Итак, этот вопрос был решен. Но пока он решался, на престоле александрийских патриархов Кирилла сменил Диоскор, который разделял взгляды Евтихия и имел большое влияние при дворе. Новый патриарх Александрийский добился от императора, чтобы тот созвал новый собор. Этот церковный съезд открылся в Эфесе 8 августа 449 года под председательством Диоскора, и история заклеймила его прозвищем «разбойничий». На нем были использованы все средства, способные принести победу учению Евтихия. Папским легатам не позволили быть председателями, главных представителей ортодоксальной партии отстранили от должностей, не позволив им не только выступить на соборе, но даже прийти туда. Евтихий, наоборот, получил полную свободу изложить свою точку зрения, и та была признана единственной истинно православной. Монахи его монастыря прислали на собор письмо, в котором заступались за своего архимандрита и хвалили его набожность и его учение, и жаловались на Флавиана, который под страхом отлучения запретил им любое общение с их настоятелем. «С этого времени и до вашего святого собора, – писали они, – мы связаны несправедливыми приговорами. Уже многие из наших братьев умерли в этом беззаконном отлучении. Святой алтарь, который он сам освятил за шесть месяцев до того, как его заманили в эту засаду, остается без святой литургии. И вот среди этого опустошения мы в слезах встретили святой день Рождества Господа и Спасителя Иисуса Христа. Для всех христиан это день радости, а мы провели его, проливая слезы. Вместо подготовительных молитв наши голоса произносили только причитания… Затем наступил спасительный день Страстей Господних, потом святая ночь и торжество Воскресения. Из каждого дома, с каждого общественного места раздались крики восторженной и вполне законной радости, а мы по-прежнему были скованы несправедливым приговором.

Уже почти девять месяцев мы остаемся жертвами беззаконного приговора. Вот почему мы умоляем ваше святое собрание проявить сочувствие к таким долгим и таким несправедливым страданиям, которые наше благочестие навлекло на нас из-за этого священника, вновь принять нас в сообщество верующих, от которого мы были несправедливо отделены, и обойтись с нашим гонителем так, как он обошелся с нами».

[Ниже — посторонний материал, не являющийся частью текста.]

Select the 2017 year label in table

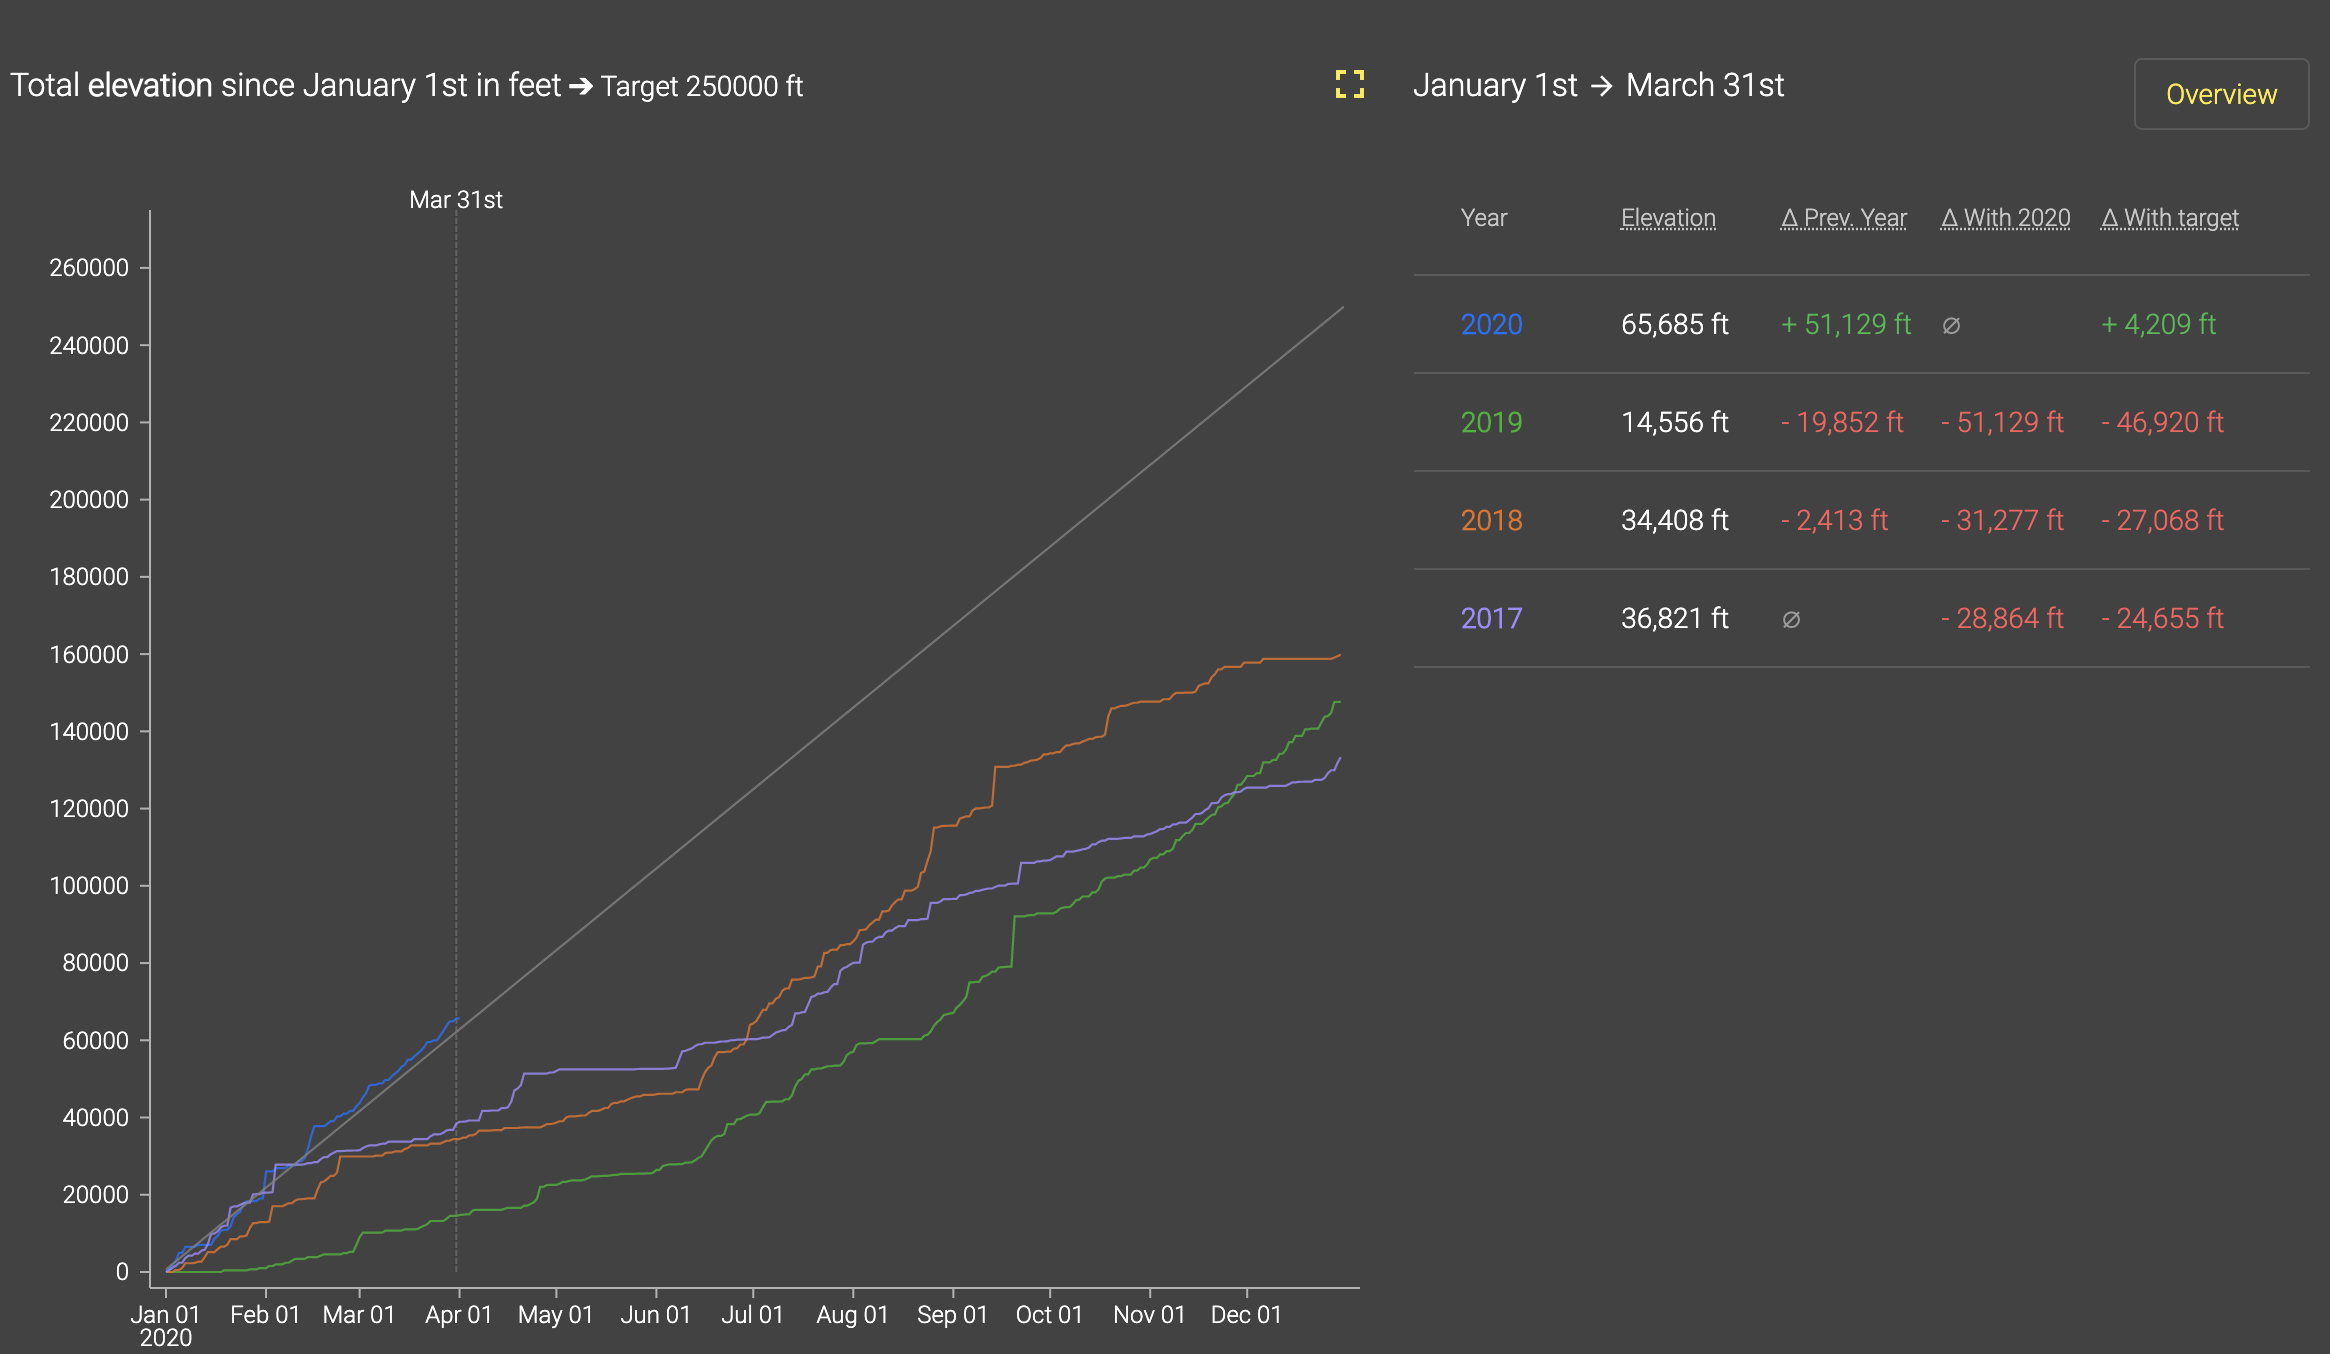click(1491, 618)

Этот призыв к участникам собора подписали тридцать пять монахов, в том числе один священник, десять дьяконов и три иподьякона (в греческом тексте актов указаны только тридцать имен), но в этом же письме сказано, что в монастыре жили триста монахов. Еще тысяча монахов во главе с архимандритом Барсумом, другим любимцем Хризафия, прибыли в Эфес, чтобы своим присутствием и своими кулаками поддержать учение Евтихия.